§ THE EXERCISE:
Copy out all of the records below word for word, leaving out the pictures.

§ RECORDS PROVIDED:
● ● ● ● ● ● ●

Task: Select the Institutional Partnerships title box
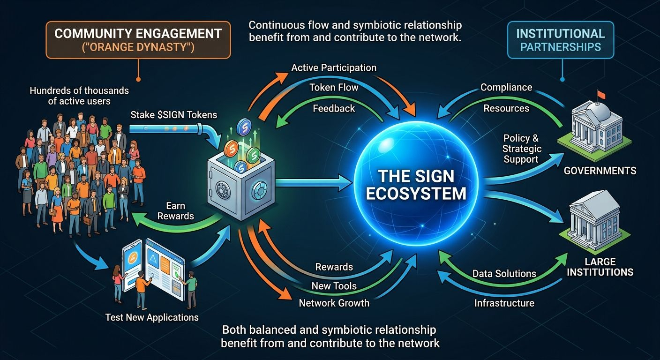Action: (561, 40)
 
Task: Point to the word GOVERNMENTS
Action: (600, 170)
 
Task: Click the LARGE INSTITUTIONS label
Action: (600, 267)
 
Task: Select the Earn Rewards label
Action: (176, 211)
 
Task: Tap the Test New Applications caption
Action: (152, 317)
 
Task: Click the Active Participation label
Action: (334, 68)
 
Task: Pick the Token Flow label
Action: (334, 88)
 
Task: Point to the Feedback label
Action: (334, 108)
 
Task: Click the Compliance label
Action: (506, 88)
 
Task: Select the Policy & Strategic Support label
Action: (522, 149)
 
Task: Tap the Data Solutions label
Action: (504, 274)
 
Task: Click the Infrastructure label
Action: (504, 303)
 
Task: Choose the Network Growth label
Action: (334, 303)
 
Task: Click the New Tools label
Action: (334, 285)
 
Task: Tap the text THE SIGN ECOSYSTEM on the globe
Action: (416, 185)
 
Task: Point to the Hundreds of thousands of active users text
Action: (79, 96)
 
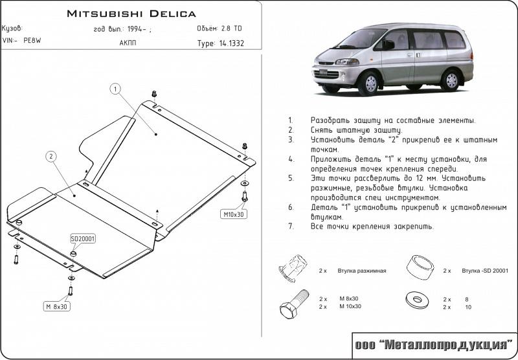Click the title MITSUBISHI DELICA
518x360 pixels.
tap(131, 13)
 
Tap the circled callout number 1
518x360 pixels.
tap(115, 89)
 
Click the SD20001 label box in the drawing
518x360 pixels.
tap(83, 239)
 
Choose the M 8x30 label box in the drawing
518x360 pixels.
tap(58, 306)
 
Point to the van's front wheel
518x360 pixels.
tap(370, 84)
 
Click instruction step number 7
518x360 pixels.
tap(291, 227)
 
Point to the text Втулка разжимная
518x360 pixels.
tap(361, 271)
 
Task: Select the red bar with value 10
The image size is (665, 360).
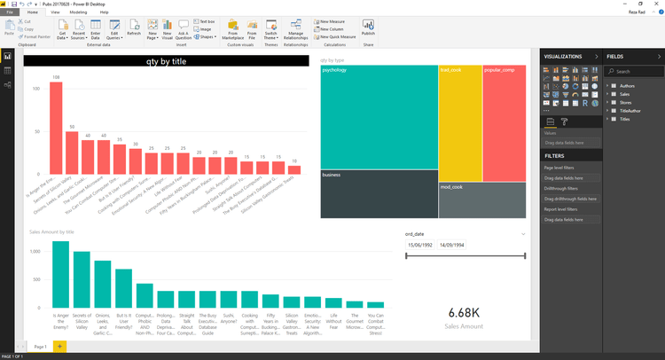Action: (x=293, y=169)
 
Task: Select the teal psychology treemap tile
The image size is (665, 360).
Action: (x=379, y=116)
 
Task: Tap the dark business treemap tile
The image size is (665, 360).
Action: (x=379, y=193)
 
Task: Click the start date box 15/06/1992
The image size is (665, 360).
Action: (x=419, y=245)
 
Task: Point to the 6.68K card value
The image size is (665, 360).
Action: (x=465, y=312)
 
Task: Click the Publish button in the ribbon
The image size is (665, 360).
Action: (x=368, y=28)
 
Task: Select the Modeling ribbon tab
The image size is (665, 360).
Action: (x=78, y=12)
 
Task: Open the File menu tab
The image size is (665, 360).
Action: (x=11, y=12)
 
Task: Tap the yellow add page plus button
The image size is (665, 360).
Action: (x=59, y=346)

● ● ● ● ● ● ●

§ EXPECTED OUTPUT:
Task: Select the Institutional Partnerships title box
Action: (561, 40)
 
Task: Point to the word GOVERNMENTS
Action: (600, 170)
 
Task: Click the LARGE INSTITUTIONS label
Action: (600, 267)
 
Task: Select the Earn Rewards label
Action: (176, 211)
 
Task: Tap the Test New Applications caption
Action: (152, 317)
 
Task: Click the Active Participation label
Action: (334, 68)
 
Task: Pick the Token Flow label
Action: (334, 88)
 
Task: Point to the Feedback label
Action: (334, 108)
 
Task: Click the Compliance label
Action: (506, 88)
 
Task: Select the Policy & Strategic Support label
Action: (522, 149)
 
Task: Tap the Data Solutions label
Action: (504, 274)
 
Task: Click the Infrastructure label
Action: (504, 303)
 
Task: Choose the Network Growth label
Action: (334, 303)
 
Task: Click the New Tools label
Action: (334, 285)
 
Task: Tap the text THE SIGN ECOSYSTEM on the globe
Action: (416, 185)
 
Task: Point to the Hundreds of thousands of active users text
Action: (79, 96)
 
Click the title MITSUBISHI DELICA
518x360 pixels.
tap(131, 13)
 
Tap the circled callout number 1
518x360 pixels.
tap(115, 89)
 
Click the SD20001 label box in the drawing
518x360 pixels.
tap(83, 239)
 
Choose the M 8x30 label box in the drawing
518x360 pixels.
tap(58, 306)
 
Point to the van's front wheel
518x360 pixels.
tap(370, 84)
 
Click instruction step number 7
518x360 pixels.
tap(291, 227)
 
Point to the text Втулка разжимная
518x360 pixels.
tap(361, 271)
 
Task: Select the red bar with value 10
The image size is (665, 360).
Action: (x=293, y=169)
 
Task: Select the teal psychology treemap tile
The image size is (665, 360).
Action: (x=379, y=116)
 
Task: Tap the dark business treemap tile
The image size is (665, 360).
Action: (x=379, y=193)
 
Task: Click the start date box 15/06/1992
The image size is (665, 360).
Action: (x=419, y=245)
 
Task: Point to the 6.68K card value
The image size is (665, 360).
Action: (x=465, y=312)
 
Task: Click the Publish button in the ribbon
The image size is (665, 360).
Action: (x=368, y=28)
 
Task: Select the Modeling ribbon tab
The image size is (665, 360).
Action: (x=78, y=12)
 
Task: Open the File menu tab
The image size is (665, 360).
Action: (x=11, y=12)
 
Task: Tap the yellow add page plus button
The image size is (665, 360).
Action: (x=59, y=346)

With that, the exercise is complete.